17. Les juridictions nationales ont considéré que l’article 35 de la loi sur l’expropriation empêche les anciens propriétaires des biens cédés à l’administration de revendiquer un droit de propriété sur ces biens ou une indemnisation à leur égard s’ils n’ont pas été effectivement affectés à la réalisation d’ouvrages d’intérêt public. De l’avis de la Cour, cette interprétation est de nature à rompre le juste équilibre qui doit être maintenu entre les exigences de l’intérêt général et les impératifs de la sauvegarde des droits individuels.

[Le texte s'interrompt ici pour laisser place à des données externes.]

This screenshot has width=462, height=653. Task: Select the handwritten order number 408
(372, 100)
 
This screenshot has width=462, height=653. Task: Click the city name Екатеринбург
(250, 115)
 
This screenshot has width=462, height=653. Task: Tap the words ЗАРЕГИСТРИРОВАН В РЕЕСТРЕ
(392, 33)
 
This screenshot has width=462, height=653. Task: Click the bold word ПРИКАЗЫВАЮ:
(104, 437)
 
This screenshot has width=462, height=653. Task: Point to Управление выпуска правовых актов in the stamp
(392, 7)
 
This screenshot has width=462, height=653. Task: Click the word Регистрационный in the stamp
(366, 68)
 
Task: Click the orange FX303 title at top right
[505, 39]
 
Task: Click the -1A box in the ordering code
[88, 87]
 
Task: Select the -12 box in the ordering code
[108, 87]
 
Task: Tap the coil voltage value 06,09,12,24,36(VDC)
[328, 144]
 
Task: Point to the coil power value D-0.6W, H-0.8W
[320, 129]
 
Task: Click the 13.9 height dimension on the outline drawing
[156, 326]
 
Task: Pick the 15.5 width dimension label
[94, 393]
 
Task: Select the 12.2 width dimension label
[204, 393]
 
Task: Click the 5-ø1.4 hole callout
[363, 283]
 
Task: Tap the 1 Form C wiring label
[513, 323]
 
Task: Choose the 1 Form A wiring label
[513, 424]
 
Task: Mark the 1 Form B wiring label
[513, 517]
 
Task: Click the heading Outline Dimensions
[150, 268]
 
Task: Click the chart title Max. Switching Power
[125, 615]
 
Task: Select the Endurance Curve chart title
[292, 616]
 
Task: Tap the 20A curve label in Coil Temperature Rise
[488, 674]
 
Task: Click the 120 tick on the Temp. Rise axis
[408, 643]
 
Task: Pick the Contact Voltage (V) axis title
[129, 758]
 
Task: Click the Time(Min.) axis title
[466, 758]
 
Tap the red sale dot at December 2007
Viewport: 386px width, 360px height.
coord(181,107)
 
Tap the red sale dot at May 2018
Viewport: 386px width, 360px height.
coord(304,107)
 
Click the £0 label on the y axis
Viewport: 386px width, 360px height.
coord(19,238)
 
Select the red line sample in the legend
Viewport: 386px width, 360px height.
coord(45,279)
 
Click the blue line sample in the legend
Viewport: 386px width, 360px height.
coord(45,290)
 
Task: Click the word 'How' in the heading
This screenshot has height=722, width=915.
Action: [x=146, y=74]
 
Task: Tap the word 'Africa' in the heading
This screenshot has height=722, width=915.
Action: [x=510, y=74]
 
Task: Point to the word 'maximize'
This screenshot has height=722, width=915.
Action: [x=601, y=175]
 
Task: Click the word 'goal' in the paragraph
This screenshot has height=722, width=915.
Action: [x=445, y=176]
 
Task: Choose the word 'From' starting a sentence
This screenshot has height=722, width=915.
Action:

18. Partant, il y a eu violation de l’article 1 du Protocole no 1 à la Convention.
L’APPLICATION DE L’ARTICLE 41 DE LA CONVENTION
19. Le requérant demande 472 000 dollars américains au titre du dommage matériel qu’il estime avoir subi.
20. Le Gouvernement conteste cette prétention.
21. La Cour observe que l’évaluation du préjudice subi par le requérant est complexe et qu’elle ne dispose pas de tous les outils qui lui permettraient raisonnablement de régler cette question. En conséquence, elle renvoie la question de la réparation du dommage à la Commission d’indemnisation (Kaynar et autres c. Turquie, nos 21104/06 et 2 autres, § 24, 7 mai 2019).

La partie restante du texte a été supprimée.